No, you're definitely reading that right – Super Soviet Missile Mastar (misspelling intentional) weighs in at just 1.6MB; you could almost fit this one on a floppy disk, assuming anyone still used or cared about such things. Missile Mastar isn't a large or particularly enthralling game, but this free entry caught our eye for one very significant and worthwhile reason: it's developed by The Behemoth, the indie team responsible for the wonderful Castle Crashers and Alien Hominid, as well as the still-incoming BattleBlock Theater.

Super Soviet Missile Mastar began life as an Alien Hominid mini-game and later a Flash game, and now this universal iOS release brings the simple approach and ultra-retro, red-and-white aesthetic to both iPad and iPhone free of charge. Which isn't really a surprise – the entire game revolves around guiding a missile around birds and helicopters towards the United States, all crudely designed with giant, Atari-stylized pixels. It's a one-note experience, highlighted by gif-ready visuals of the Soviet pilot tossing up dual middle fingers after a successful detonation, but it's a pretty amusing trifle of an iOS game, not to mention potentially uncomfortable for conservative America. But it's all in good fun, of course.


Game: Who Wants to Be a Millionaire? 2011
Price: $2.99
Size: 60.2MB
Buy it now from the iTunes store: US

Who Wants to Be a Millionaire? has chugged along in syndication in the decade since its sensational original network run, and the familiar game show has proven popular with mobile gamers across a wide variety of iterations. So what makes this new iPad version special? Aside from being an affordably priced universal app that also works on iPhone, what sets the 2011 iteration apart from earlier releases is a significant shift in the way the game is played.

But it's not a change made exclusively for the sake of this game – the syndicated series actually shook up the rules last fall to stave off stagnation. Following the new approach, the first 10 multiple-choice trivia questions are assigned one of 10 randomized values between $500 and $25,000, with the final four questions climaxing towards the ultimate goal of winning a million bucks. Just three lifelines are available: you can skip a question twice, or poll the audience for their pick on any single question.

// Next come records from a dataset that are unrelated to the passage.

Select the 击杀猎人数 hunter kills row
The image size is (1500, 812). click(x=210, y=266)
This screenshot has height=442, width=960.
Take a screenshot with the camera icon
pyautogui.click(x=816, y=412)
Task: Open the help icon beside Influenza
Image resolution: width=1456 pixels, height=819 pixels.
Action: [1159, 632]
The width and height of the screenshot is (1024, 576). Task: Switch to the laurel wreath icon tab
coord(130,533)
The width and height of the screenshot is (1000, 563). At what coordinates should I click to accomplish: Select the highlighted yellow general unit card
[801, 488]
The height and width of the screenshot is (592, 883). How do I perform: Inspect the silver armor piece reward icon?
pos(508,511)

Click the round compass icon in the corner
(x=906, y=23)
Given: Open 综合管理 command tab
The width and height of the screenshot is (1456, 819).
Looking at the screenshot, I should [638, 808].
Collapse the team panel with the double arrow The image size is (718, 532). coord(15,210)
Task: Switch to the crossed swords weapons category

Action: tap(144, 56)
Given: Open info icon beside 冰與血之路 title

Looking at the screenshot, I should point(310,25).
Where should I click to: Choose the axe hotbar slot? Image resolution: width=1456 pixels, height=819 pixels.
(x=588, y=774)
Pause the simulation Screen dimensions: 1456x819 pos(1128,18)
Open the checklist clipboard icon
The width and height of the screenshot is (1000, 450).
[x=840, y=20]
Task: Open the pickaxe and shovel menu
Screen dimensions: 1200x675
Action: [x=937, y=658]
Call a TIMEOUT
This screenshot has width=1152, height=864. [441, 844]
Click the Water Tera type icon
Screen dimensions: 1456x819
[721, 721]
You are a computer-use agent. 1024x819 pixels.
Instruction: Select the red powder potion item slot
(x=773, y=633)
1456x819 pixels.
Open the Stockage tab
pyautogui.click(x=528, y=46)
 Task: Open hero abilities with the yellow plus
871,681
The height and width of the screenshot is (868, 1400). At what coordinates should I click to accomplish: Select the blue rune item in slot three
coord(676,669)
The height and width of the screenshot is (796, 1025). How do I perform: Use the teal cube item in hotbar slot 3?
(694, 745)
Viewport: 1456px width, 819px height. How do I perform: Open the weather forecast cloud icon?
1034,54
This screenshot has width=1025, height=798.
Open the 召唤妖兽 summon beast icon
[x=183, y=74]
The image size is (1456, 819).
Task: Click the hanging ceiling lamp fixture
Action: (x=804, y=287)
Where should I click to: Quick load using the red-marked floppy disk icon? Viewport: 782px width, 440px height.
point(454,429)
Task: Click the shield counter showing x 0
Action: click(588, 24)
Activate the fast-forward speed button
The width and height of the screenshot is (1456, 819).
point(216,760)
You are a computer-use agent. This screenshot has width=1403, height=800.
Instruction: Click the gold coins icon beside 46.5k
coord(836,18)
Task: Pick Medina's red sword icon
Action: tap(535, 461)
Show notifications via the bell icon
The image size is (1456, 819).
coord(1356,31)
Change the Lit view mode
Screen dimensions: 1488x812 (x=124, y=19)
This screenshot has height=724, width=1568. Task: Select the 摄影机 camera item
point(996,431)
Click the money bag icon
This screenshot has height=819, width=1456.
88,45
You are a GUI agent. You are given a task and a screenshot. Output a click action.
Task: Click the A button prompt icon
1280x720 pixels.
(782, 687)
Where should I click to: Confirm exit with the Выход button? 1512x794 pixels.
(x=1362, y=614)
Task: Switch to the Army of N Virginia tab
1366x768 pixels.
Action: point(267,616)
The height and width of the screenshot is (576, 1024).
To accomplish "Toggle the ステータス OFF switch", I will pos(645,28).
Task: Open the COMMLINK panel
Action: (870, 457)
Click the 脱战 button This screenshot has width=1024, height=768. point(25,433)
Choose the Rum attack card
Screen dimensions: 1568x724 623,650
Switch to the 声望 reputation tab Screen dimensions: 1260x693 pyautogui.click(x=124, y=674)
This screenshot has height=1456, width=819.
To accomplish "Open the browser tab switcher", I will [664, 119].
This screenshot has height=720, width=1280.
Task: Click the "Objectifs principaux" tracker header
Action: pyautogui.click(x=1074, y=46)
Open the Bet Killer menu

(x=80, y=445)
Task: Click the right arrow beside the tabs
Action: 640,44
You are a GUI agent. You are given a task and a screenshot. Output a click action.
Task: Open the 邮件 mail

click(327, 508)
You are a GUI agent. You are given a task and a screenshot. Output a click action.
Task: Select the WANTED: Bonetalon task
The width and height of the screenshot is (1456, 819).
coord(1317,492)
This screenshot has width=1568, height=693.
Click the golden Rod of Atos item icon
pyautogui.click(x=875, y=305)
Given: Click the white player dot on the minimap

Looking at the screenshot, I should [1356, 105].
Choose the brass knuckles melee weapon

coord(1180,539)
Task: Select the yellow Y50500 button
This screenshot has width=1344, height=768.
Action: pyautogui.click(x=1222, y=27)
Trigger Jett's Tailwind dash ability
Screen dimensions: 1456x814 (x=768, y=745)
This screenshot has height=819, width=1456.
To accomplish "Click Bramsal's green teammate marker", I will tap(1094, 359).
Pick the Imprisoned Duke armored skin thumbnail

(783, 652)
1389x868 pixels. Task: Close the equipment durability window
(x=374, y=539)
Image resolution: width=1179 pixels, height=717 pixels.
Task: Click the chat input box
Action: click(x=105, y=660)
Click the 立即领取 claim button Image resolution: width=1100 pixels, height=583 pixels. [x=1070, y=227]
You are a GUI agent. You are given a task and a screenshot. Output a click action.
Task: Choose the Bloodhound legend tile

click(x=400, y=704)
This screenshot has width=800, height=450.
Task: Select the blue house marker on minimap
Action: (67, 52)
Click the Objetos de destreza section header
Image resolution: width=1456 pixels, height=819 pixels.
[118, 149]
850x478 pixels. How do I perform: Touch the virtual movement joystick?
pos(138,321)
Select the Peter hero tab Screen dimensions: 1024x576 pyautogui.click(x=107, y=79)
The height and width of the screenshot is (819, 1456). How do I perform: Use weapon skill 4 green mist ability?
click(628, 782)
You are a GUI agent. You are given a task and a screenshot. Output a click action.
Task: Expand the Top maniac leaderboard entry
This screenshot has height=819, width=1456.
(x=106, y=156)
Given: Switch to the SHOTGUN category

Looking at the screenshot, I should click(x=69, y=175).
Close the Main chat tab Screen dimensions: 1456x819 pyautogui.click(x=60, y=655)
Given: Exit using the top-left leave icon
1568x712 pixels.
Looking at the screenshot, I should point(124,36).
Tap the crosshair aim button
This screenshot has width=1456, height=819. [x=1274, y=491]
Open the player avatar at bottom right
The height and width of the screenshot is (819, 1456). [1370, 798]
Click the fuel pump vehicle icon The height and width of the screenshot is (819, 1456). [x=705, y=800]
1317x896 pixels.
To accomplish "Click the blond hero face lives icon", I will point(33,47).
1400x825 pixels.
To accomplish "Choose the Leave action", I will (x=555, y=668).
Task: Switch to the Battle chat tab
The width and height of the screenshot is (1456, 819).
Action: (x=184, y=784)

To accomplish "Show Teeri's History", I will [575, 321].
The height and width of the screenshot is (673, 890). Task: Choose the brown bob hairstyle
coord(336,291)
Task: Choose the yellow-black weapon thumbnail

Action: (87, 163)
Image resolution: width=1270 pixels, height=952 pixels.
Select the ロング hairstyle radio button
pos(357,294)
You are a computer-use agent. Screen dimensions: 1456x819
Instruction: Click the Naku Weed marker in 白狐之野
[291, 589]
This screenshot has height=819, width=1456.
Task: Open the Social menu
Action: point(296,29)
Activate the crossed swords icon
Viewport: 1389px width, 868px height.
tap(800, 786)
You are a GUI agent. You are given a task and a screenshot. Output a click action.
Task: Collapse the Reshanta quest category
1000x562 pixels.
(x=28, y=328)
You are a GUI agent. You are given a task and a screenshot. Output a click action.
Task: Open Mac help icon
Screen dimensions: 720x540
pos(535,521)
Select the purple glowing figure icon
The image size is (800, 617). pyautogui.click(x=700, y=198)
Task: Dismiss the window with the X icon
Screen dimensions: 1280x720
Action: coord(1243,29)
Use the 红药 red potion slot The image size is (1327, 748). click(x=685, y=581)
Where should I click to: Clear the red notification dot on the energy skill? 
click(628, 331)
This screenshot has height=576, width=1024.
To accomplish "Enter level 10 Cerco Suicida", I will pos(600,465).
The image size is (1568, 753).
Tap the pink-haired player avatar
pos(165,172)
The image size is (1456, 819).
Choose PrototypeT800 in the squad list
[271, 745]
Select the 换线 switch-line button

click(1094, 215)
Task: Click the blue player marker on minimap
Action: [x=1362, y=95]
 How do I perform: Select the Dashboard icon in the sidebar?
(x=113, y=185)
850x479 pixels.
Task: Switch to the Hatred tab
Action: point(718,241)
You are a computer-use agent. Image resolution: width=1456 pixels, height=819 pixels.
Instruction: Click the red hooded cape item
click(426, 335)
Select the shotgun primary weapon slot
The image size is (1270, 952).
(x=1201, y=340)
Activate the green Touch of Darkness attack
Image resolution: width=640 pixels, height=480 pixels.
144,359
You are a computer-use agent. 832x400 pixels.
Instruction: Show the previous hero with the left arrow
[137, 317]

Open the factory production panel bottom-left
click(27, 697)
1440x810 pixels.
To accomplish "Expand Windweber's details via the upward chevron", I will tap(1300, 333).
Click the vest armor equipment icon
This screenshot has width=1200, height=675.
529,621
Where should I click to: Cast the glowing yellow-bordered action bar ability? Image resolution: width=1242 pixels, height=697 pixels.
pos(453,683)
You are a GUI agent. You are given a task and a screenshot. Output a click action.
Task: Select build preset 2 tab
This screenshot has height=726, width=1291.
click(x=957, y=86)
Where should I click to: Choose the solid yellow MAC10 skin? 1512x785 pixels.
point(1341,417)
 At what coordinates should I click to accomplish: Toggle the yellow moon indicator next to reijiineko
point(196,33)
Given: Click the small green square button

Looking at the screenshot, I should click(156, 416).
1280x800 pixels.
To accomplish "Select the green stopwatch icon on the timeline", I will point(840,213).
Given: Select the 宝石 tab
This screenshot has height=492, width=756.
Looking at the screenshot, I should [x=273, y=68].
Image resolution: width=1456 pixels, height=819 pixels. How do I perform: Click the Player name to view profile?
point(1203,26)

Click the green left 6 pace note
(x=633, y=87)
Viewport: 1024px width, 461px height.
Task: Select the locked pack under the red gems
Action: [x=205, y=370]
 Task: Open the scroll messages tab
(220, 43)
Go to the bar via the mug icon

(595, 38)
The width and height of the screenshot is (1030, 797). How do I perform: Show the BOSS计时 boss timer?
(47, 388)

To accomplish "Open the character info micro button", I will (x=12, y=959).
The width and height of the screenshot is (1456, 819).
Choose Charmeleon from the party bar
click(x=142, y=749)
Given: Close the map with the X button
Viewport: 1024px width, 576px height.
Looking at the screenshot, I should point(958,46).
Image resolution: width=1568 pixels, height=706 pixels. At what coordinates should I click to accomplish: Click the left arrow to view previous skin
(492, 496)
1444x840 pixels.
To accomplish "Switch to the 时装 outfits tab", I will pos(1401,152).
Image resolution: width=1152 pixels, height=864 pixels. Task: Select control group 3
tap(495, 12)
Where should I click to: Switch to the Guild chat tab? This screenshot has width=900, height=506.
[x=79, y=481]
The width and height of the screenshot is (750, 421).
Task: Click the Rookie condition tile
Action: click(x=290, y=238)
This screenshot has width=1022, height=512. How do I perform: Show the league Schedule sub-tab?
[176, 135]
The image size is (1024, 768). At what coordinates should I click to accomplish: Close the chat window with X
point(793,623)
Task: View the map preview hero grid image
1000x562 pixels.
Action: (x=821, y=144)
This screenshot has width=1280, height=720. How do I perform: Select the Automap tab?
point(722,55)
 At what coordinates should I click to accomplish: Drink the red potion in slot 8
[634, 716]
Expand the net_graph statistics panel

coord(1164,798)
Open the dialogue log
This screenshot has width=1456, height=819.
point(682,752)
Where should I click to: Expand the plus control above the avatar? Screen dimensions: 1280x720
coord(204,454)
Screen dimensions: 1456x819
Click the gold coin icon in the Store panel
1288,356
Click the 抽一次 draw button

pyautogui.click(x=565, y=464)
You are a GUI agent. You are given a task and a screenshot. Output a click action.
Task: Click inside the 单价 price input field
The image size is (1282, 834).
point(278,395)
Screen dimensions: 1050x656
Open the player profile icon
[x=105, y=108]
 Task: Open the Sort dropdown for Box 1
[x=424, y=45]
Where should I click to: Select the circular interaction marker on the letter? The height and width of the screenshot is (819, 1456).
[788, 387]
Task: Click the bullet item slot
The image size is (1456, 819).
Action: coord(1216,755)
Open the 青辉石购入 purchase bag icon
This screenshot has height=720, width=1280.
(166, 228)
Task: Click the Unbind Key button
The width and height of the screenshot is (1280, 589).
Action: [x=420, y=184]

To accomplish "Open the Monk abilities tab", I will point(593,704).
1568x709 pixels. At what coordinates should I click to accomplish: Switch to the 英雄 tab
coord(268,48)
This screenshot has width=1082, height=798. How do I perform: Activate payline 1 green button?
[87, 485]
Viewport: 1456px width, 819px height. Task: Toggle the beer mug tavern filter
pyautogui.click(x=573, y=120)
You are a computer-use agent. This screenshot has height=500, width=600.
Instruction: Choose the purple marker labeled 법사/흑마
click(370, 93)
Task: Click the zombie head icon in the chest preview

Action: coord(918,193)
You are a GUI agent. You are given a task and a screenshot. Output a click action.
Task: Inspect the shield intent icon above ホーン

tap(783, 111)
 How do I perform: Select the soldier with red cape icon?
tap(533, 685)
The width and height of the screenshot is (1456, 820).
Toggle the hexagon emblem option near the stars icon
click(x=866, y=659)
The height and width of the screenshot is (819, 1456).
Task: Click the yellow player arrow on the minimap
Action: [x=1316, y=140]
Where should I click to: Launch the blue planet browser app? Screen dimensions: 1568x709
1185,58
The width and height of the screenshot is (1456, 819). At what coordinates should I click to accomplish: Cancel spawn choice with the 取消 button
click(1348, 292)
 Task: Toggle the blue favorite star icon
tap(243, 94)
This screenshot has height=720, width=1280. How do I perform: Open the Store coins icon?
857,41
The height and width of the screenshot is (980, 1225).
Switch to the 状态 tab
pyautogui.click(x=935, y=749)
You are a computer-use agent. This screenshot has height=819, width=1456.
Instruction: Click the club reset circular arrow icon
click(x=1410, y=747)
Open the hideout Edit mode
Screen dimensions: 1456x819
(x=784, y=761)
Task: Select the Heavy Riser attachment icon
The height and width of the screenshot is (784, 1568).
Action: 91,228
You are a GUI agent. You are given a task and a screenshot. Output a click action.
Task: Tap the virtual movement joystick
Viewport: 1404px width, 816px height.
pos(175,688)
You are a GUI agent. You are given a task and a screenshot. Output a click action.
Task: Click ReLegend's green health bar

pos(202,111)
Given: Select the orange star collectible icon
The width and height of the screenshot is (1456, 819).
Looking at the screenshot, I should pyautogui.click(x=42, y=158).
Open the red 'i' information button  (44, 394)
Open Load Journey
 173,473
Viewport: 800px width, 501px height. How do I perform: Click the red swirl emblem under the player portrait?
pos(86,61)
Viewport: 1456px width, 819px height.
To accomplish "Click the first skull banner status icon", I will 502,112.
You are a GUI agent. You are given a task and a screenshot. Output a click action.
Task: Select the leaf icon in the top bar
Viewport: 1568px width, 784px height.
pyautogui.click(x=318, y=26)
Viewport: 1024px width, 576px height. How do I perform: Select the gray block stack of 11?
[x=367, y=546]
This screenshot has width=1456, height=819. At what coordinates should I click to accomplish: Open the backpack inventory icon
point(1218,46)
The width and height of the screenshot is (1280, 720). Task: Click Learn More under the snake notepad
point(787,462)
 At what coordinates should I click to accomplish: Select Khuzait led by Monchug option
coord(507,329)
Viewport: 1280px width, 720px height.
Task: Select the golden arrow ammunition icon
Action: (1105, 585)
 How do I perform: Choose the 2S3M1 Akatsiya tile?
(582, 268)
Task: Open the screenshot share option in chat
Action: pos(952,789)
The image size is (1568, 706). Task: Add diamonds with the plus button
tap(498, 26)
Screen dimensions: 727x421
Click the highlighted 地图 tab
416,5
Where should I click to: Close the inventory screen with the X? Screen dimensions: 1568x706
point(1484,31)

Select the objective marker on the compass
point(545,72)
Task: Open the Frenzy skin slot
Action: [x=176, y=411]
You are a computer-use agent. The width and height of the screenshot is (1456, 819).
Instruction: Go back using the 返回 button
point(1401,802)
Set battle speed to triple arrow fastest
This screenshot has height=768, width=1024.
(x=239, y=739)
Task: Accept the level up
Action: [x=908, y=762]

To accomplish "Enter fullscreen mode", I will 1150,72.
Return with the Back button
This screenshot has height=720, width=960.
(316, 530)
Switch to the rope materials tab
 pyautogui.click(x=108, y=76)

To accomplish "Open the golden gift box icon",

Otherwise, Millionaire remains the same – simple, suspenseful, and sure to make you scream at your television when some buffoon flubs an easy question.

The iPad version lacks much of the fanfare of the televised version, but this attractive, low-frills app is an entertaining pick for trivia buffs looking to showcase their non-essential knowledge. It's a quick play, and with the form factor of the iPad, this is a great option for sitting on the couch with a friend or loved one and working together to solve the wide range of questions based on history, sports, pop culture, and more. Who Wants to Be a Millionaire? 2011 promises only about 1000 questions, though, so hopefully you won't notice any repeat questions anytime soon. But likely due to international rights issues – not to mention distinct currency – this version of the app is not available in the UK.